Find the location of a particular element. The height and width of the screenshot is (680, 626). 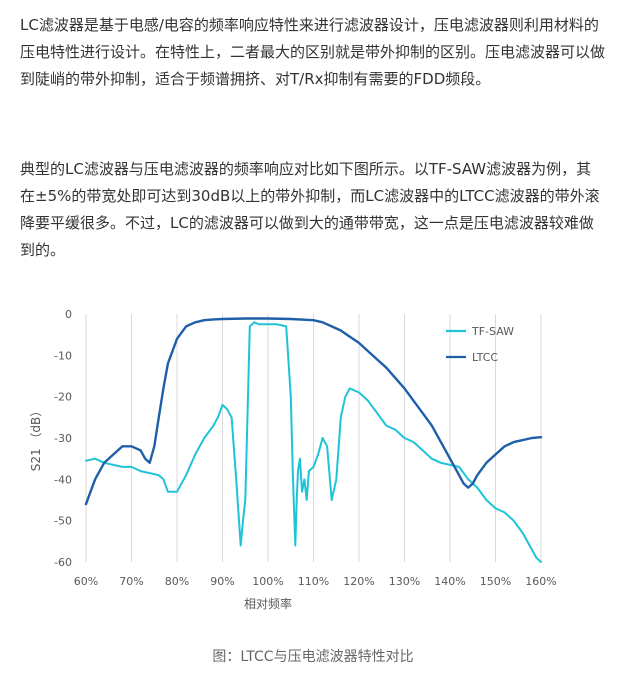

y-tick-label: -40 is located at coordinates (63, 480).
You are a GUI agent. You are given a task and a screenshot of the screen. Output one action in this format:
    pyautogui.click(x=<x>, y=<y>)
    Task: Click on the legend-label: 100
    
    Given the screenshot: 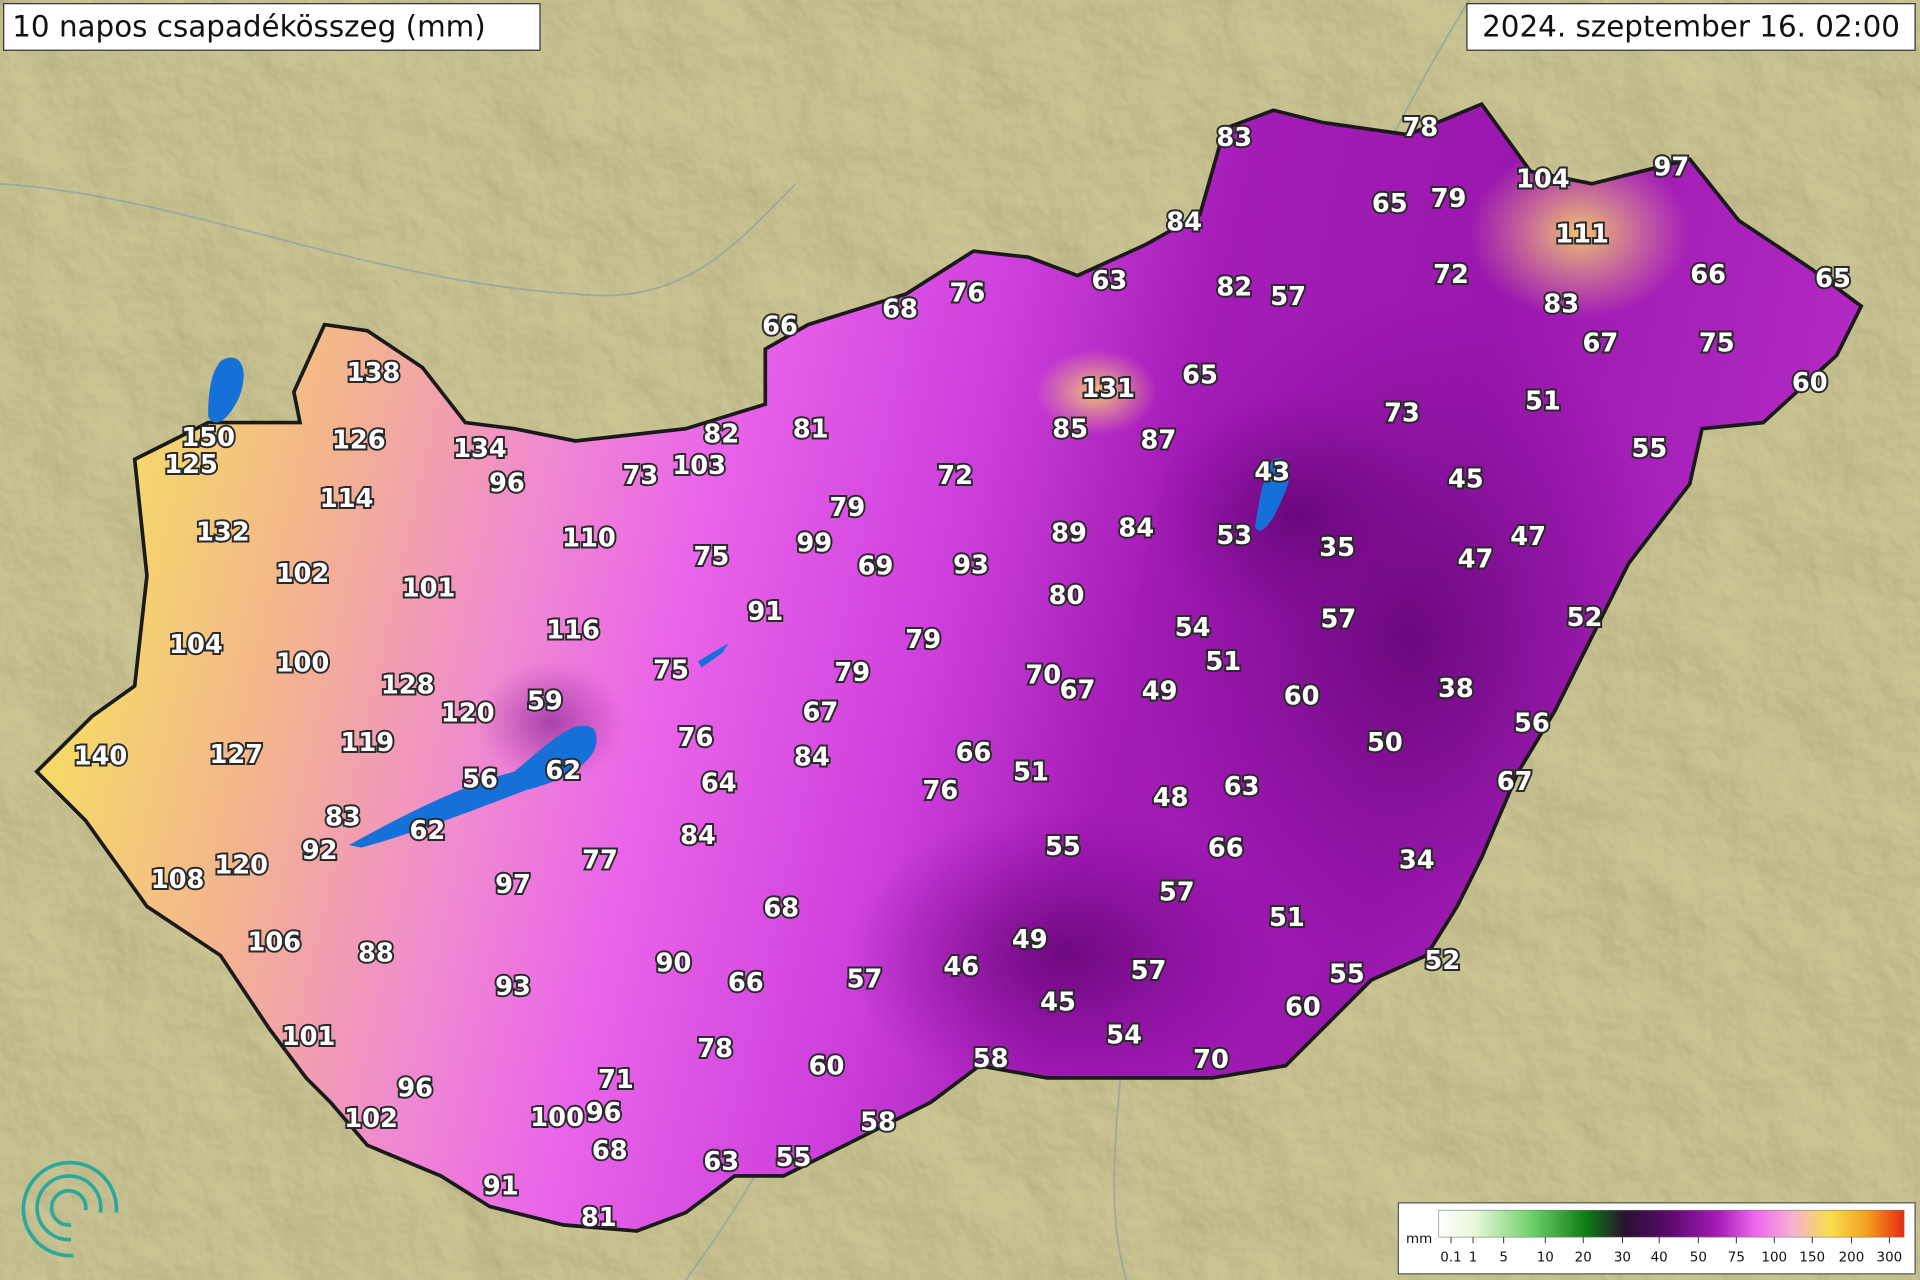 What is the action you would take?
    pyautogui.click(x=1774, y=1258)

□ □ □ □ □ □ □

Could you edit the lines from the start through the line containing "y-tick-label: -40 is" so that "particular" becomes "specific", with nothing else changed and the pictures left out?

● **Answer space**
Find the location of a specific element. The height and width of the screenshot is (680, 626). 

y-tick-label: -40 is located at coordinates (63, 480).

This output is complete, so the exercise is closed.